- [TASK]: The result should be an exact copy of the data, free of pictures.

- [Collected data]:
*** Begin section ***
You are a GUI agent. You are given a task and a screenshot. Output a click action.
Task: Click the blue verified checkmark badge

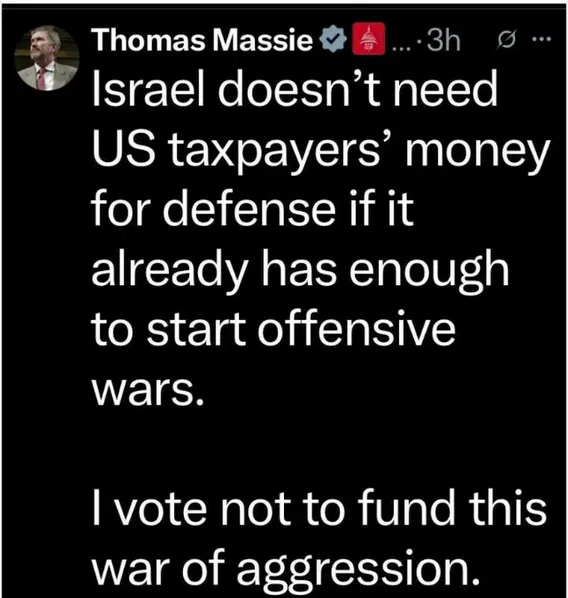[x=333, y=39]
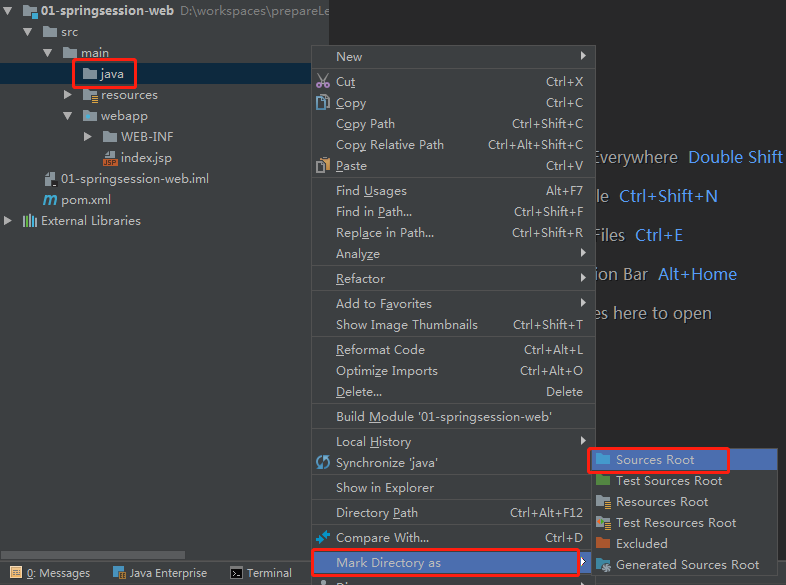
Task: Click the Compare With icon
Action: (322, 538)
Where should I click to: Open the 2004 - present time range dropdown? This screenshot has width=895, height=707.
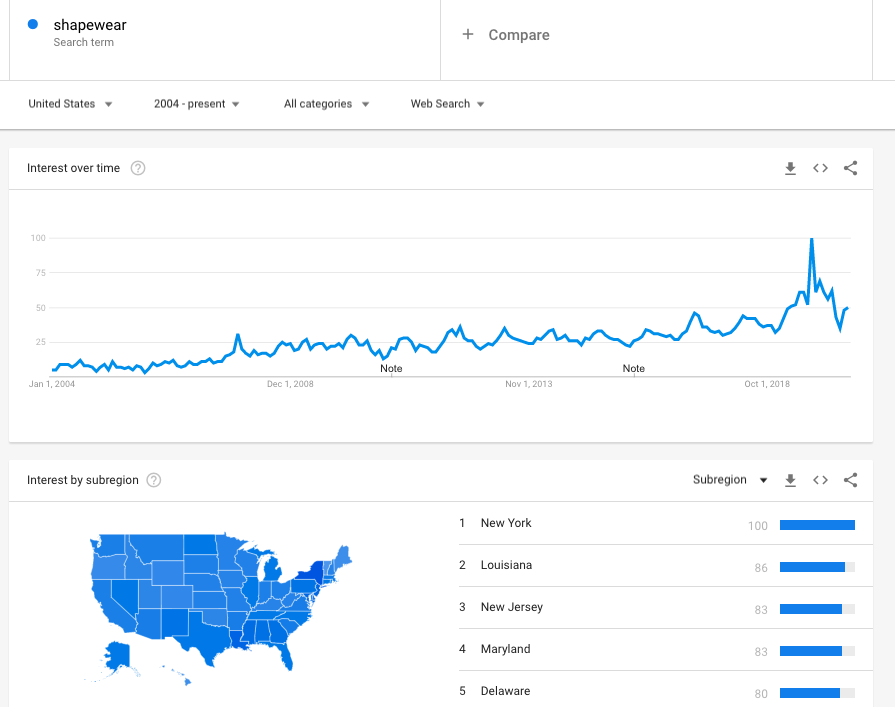coord(196,103)
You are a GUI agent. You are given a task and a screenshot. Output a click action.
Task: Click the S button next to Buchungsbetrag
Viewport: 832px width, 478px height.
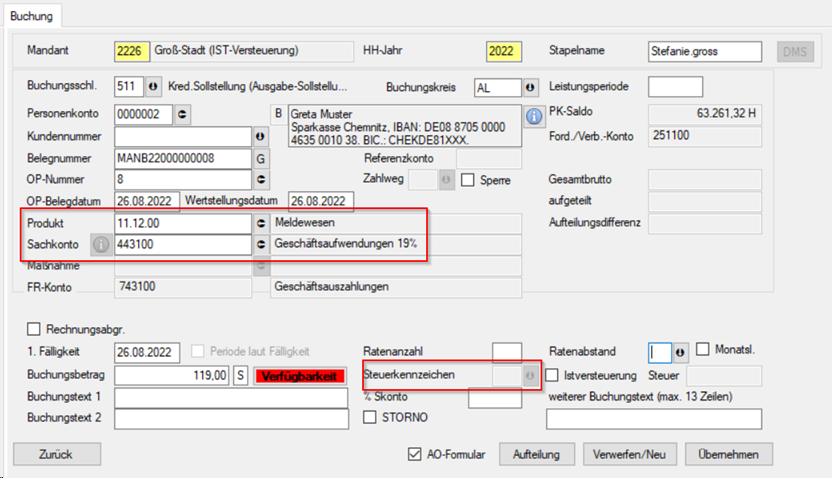[240, 376]
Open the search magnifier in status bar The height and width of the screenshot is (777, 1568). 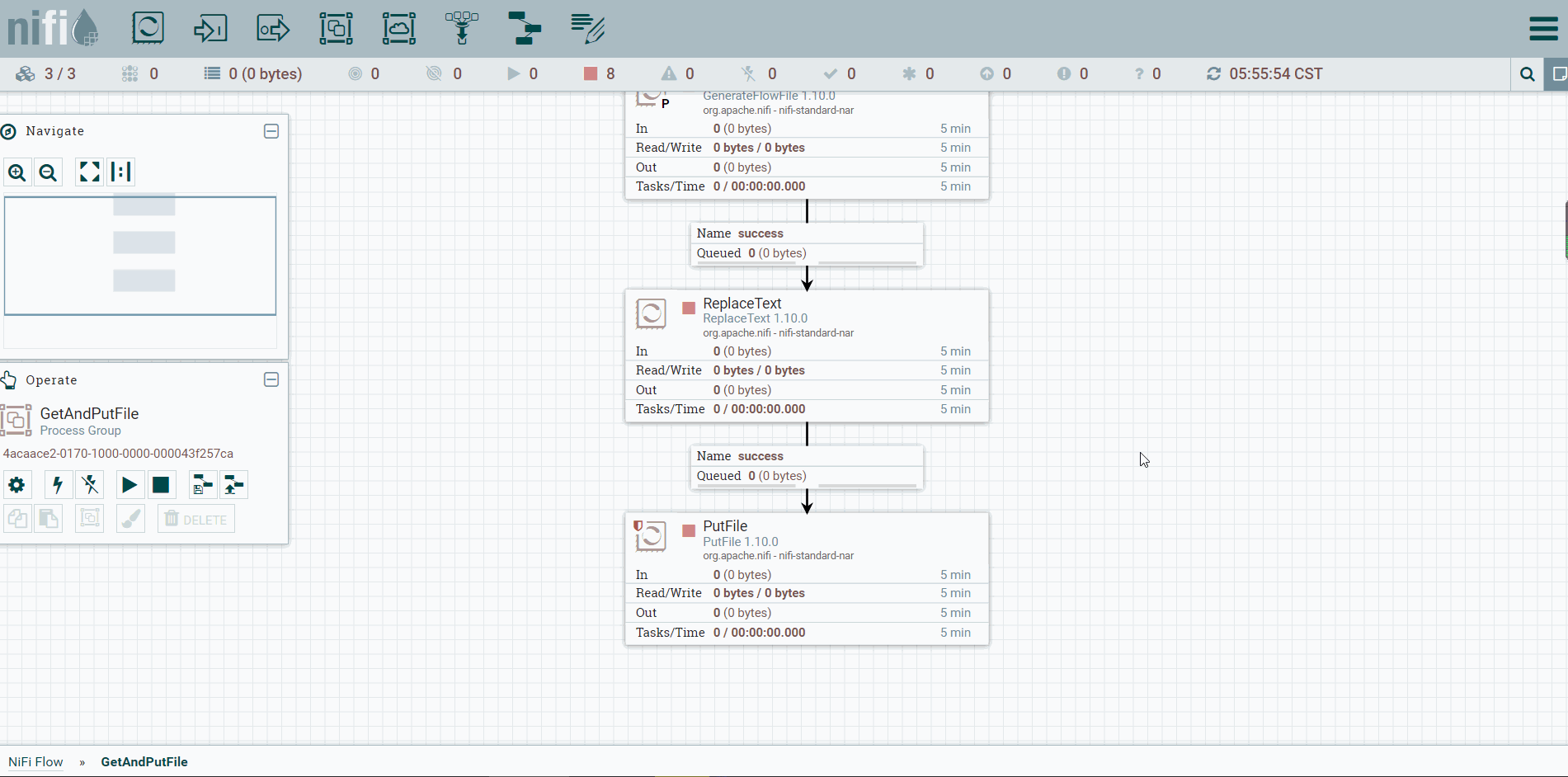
*** End section ***
- [YOUR SOLUTION]:
You are a GUI agent. You are given a task and a screenshot. Output a click action.
Task: Click the blue verified checkmark badge

[x=333, y=39]
Task: Click the Compare With icon
Action: (322, 538)
Where should I click to: Open the 2004 - present time range dropdown? This screenshot has width=895, height=707.
coord(196,103)
You are a GUI agent. You are given a task and a screenshot. Output a click action.
Task: Click the S button next to Buchungsbetrag
Viewport: 832px width, 478px height.
[240, 376]
Open the search magnifier in status bar The height and width of the screenshot is (777, 1568). 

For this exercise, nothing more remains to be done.